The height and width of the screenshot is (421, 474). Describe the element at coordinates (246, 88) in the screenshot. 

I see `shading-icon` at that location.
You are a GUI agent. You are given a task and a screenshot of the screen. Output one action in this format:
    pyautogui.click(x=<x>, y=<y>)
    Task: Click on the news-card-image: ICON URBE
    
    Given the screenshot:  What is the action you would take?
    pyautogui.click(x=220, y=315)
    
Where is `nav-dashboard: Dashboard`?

——————————

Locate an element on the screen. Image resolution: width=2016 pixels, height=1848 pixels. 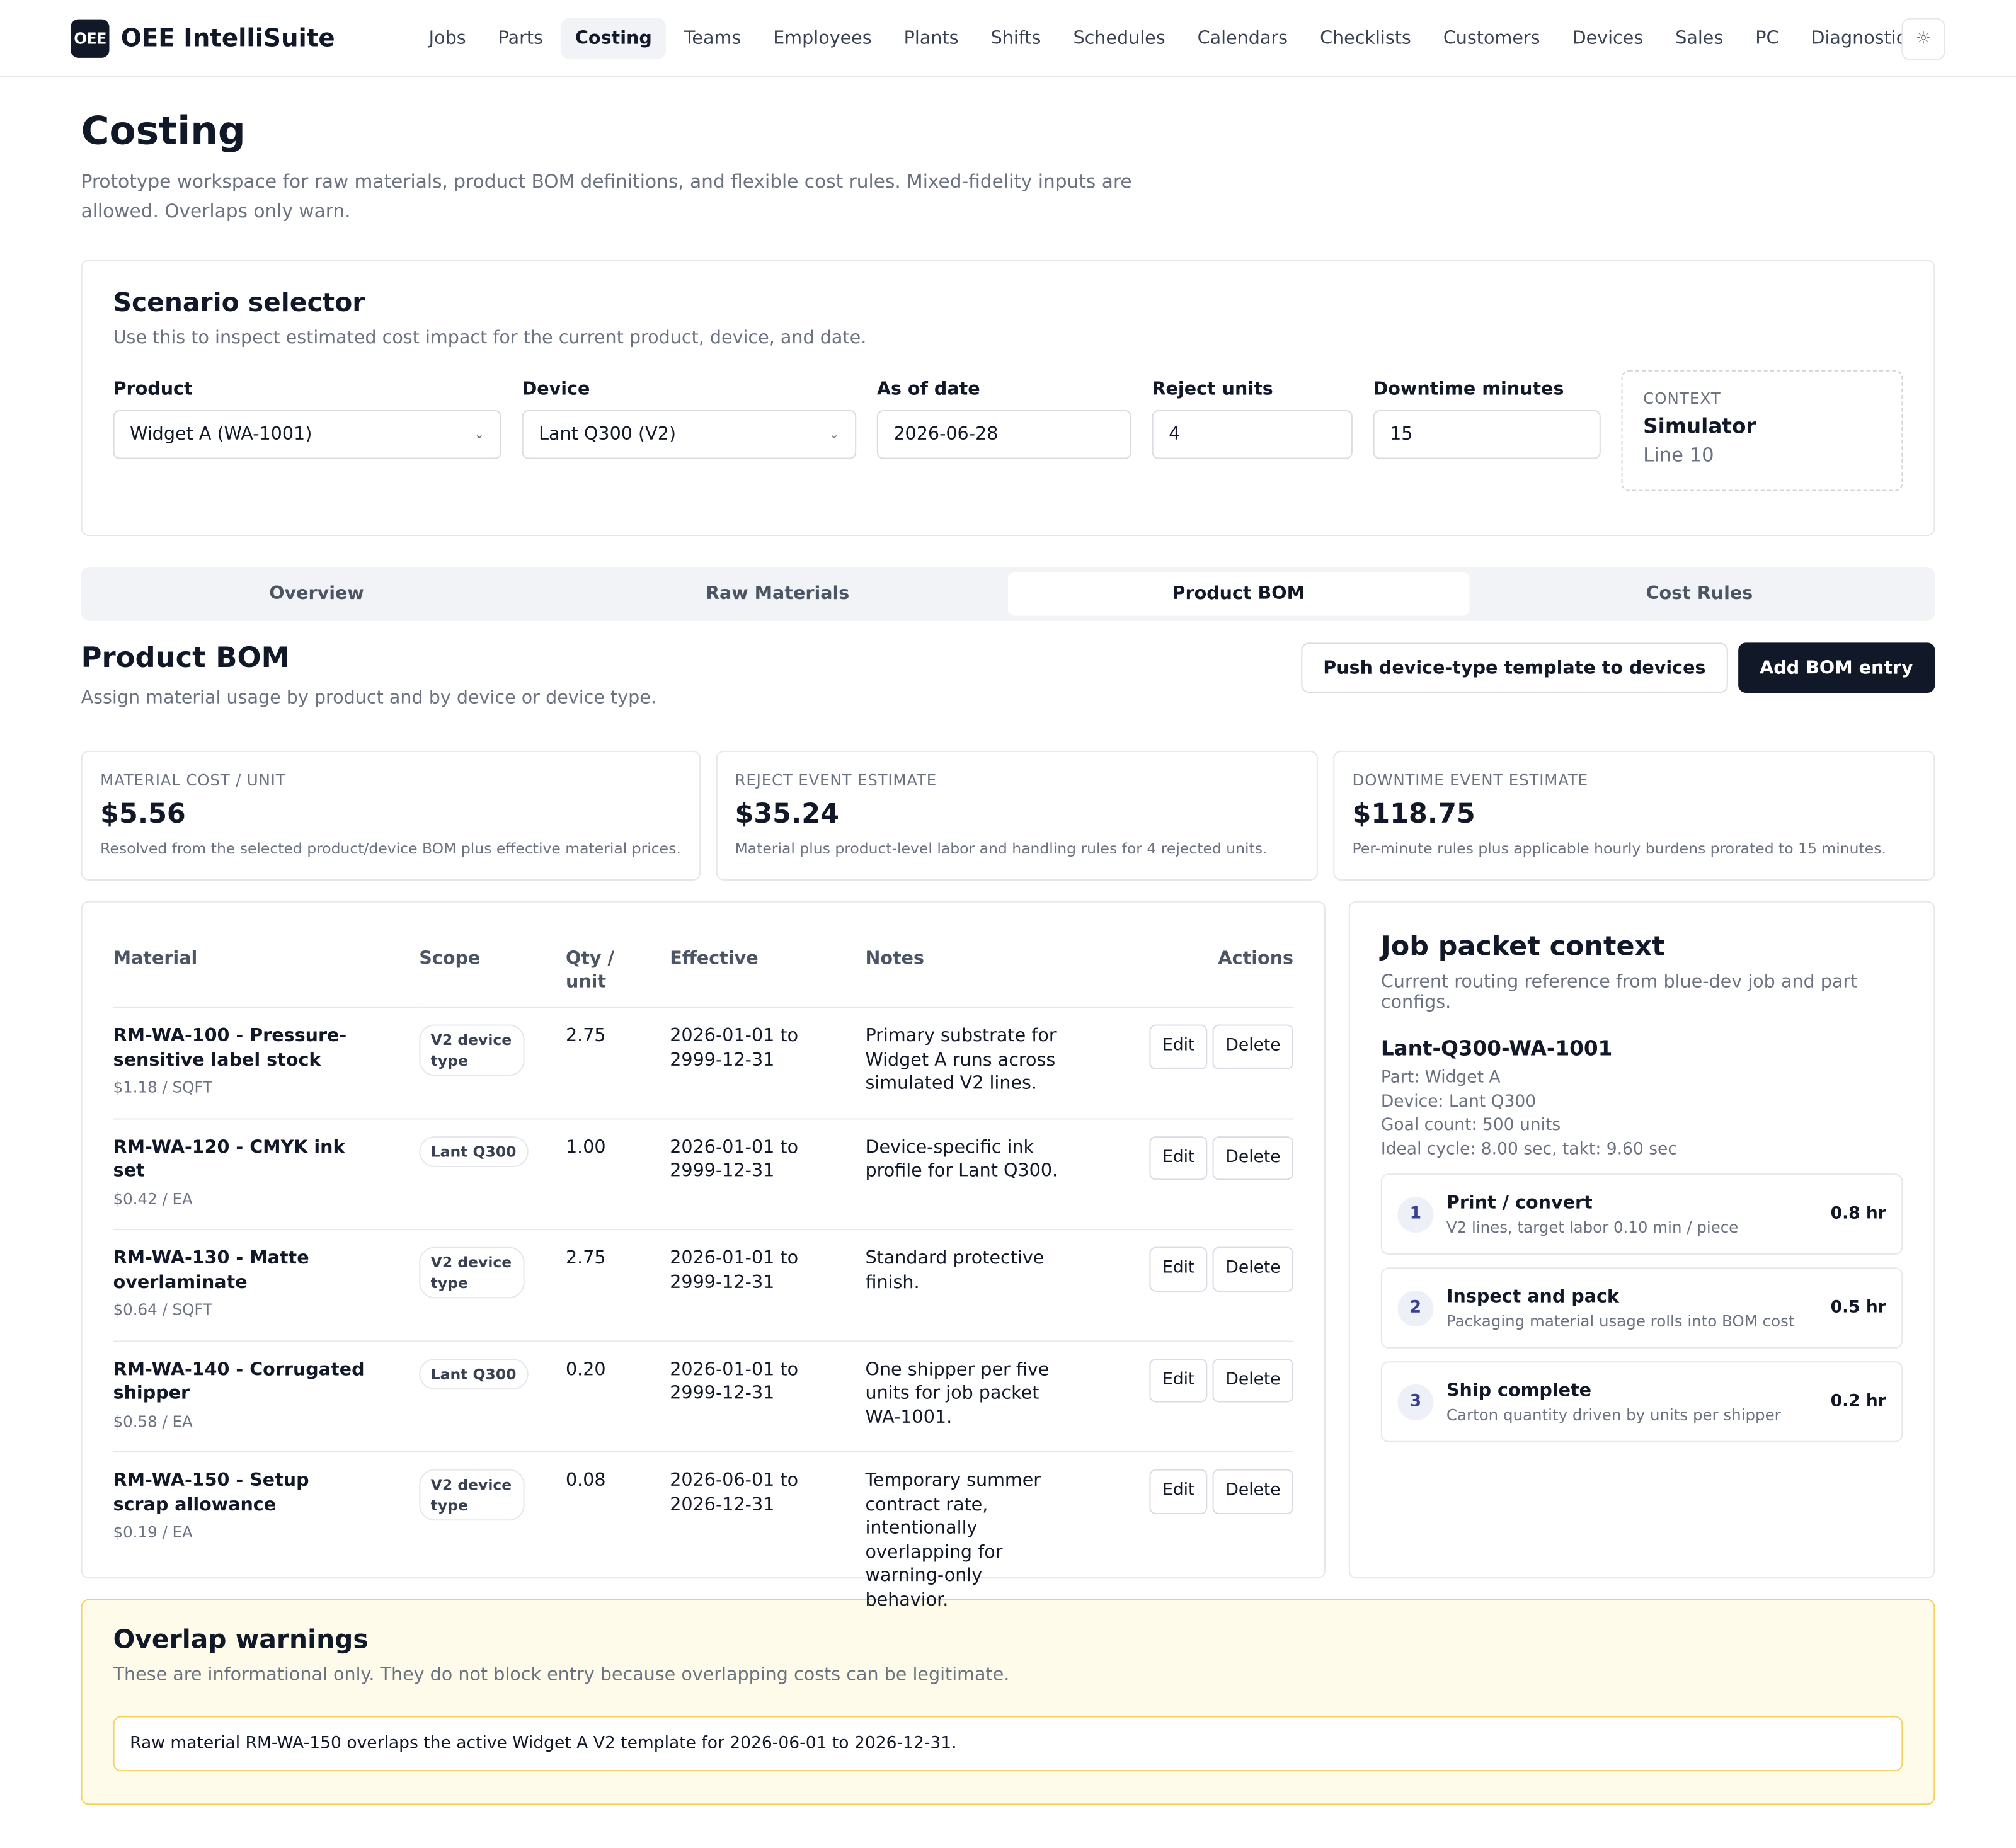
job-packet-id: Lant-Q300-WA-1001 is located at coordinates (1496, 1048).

——————————

ABOUT THIS EXERCISE - In the records, from the line with "Locate an element" up to and including the line with "job-packet-id: Lant-Q300-WA-1001 is", swap "screen" for "display" and write out those lines again with everything else unchanged. Omit the pictures.

RESPONSE BELOW -
Locate an element on the display. Image resolution: width=2016 pixels, height=1848 pixels. 
job-packet-id: Lant-Q300-WA-1001 is located at coordinates (1496, 1048).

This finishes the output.